FormatOutputBest forPerformance
None (text only)Plain text without table structureWhen tables aren't neededFastest
MarkdownTables as Markdown syntaxLLM processing and analysisFast
HTMLTables with HTML tagsWeb display, complex table structuresModerate
CSVTables as comma-separated valuesData processing, spreadsheetsModerate

Output Mode

Output Mode (Dropdown, Default: Page): How to structure the extracted content.
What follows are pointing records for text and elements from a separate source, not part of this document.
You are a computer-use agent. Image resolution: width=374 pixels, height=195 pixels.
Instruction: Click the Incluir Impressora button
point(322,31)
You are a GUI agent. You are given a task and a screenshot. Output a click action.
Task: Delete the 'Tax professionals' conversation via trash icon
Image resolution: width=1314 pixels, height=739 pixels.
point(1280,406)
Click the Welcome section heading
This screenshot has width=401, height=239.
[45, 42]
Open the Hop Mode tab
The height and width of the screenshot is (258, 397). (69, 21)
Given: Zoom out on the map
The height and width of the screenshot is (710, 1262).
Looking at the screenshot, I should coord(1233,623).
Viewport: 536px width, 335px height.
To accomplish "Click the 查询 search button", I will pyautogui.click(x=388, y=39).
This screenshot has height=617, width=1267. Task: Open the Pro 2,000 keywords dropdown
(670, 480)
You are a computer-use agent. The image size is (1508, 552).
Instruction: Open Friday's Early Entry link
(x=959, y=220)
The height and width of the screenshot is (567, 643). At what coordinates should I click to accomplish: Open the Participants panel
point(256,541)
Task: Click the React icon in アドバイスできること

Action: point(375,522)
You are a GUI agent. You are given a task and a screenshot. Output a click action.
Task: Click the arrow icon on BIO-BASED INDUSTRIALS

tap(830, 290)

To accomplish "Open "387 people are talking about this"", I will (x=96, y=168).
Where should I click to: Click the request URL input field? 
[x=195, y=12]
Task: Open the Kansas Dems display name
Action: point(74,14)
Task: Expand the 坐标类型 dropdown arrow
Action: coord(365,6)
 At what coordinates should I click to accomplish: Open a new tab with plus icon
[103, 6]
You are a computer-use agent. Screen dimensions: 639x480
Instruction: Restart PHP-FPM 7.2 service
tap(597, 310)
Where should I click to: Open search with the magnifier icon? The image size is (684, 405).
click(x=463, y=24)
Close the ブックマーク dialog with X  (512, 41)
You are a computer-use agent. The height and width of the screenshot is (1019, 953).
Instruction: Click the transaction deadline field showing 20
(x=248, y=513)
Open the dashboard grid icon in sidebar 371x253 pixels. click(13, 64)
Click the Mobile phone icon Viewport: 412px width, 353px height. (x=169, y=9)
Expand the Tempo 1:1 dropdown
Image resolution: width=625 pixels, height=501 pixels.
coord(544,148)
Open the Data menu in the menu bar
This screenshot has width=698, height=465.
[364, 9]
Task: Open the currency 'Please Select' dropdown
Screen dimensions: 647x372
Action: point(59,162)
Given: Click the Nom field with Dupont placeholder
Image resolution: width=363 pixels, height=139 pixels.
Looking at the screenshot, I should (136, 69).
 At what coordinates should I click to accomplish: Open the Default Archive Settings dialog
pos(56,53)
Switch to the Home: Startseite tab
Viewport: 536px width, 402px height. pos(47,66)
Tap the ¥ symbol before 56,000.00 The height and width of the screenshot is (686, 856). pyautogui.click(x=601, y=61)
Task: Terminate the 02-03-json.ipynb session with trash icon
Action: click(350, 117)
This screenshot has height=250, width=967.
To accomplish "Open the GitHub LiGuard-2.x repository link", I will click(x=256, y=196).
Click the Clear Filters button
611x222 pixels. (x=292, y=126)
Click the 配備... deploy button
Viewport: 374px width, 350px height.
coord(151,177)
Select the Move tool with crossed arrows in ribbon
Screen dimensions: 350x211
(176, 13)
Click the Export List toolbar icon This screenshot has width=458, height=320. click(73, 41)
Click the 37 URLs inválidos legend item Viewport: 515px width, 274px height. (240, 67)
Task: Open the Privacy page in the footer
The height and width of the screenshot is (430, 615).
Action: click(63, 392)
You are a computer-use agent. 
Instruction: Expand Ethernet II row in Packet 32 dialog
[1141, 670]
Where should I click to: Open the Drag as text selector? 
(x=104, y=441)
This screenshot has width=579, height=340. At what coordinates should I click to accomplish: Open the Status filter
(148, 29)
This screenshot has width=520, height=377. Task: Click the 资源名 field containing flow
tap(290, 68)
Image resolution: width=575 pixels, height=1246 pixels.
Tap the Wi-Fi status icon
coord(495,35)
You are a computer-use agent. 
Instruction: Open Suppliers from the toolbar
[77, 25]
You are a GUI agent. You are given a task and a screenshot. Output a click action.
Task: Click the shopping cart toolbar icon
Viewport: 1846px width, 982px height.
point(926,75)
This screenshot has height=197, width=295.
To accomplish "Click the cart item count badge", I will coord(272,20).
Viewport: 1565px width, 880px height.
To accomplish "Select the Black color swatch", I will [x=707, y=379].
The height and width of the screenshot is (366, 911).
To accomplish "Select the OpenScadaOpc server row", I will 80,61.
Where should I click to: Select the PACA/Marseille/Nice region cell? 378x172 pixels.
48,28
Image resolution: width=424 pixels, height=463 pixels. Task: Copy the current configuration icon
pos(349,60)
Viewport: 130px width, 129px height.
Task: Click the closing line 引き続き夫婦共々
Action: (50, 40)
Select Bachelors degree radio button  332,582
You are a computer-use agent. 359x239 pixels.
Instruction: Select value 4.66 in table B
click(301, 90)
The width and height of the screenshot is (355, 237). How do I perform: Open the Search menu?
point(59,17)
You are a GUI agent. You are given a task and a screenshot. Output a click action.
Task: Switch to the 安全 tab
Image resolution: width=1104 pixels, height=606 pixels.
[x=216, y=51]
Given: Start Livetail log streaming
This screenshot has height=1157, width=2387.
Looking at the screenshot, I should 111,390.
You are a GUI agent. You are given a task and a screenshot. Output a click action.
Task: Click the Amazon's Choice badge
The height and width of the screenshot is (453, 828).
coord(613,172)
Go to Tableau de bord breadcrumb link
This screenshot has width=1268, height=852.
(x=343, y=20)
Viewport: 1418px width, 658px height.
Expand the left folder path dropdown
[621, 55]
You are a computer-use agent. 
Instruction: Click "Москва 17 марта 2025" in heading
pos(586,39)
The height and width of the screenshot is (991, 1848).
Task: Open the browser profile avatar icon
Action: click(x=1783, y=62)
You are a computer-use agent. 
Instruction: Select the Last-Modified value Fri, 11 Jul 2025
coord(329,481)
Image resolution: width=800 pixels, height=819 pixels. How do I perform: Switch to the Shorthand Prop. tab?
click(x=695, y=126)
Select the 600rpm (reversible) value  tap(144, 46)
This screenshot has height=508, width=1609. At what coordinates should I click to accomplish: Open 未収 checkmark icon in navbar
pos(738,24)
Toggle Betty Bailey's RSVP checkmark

ModeOutput structureUse when
PageOne document per page (10 pages = 10 objects)Processing pages individually, parallel workflows, page-specific analysis
SingleAll pages merged into one document (10 pages = 1 object)Full-document LLM analysis, maintaining cross-page context

Common Parameters

This node supports common parameters shared across workflow nodes, including Stream Output Response and Logging Mode. For detailed information, see Common Parameters.

Best Practices

  • Page mode is recommended when analyzing individual pages or running parallel processing; Single mode when full-document context is needed for language model analysis
  • Specify page ranges to extract only needed sections, reducing processing time, memory usage, and token consumption in downstream LLM nodes
  • Select table extraction format based on downstream needs: None for fastest performance, Markdown for LLM processing, HTML for web display, CSV for data analysis
  • Variable interpolation for passwords improves security and reusability over hardcoded values
  • Test extraction quality with small page ranges before processing entire documents to verify text and table extraction meets requirements

Limitations

  • URL-Only Support: The node only supports loading PDFs from URLs (HTTP/HTTPS). Local file paths are not supported.
  • No Authentication Headers: Custom HTTP headers for authentication are not supported. Credentials must be included in the URL as query parameters, or the endpoint must be publicly accessible.
  • Download Timeout Range: Download timeout is configurable between 10 seconds and 5 minutes (10,000-300,000ms). Very large PDF files or slow connections may exceed the maximum timeout.
  • Password-Based Encryption Only: Only password-protected PDFs are supported. Certificate-based encryption or other advanced PDF security features require preprocessing outside the workflow.
  • PDF Extension Required: Files must have .pdf extension. The node validates file extension and rejects files without proper extension.
  • Page Range Validation: Invalid page ranges (pages exceeding document length) are handled gracefully by loading available pages, but may produce unexpected results.
  • Memory Usage: Large PDFs loaded in Single mode can consume significant memory. Page mode is recommended for documents over 100 pages.
  • Table Extraction Accuracy: Table extraction quality depends on PDF structure. Scanned PDFs or complex layouts may not extract tables accurately.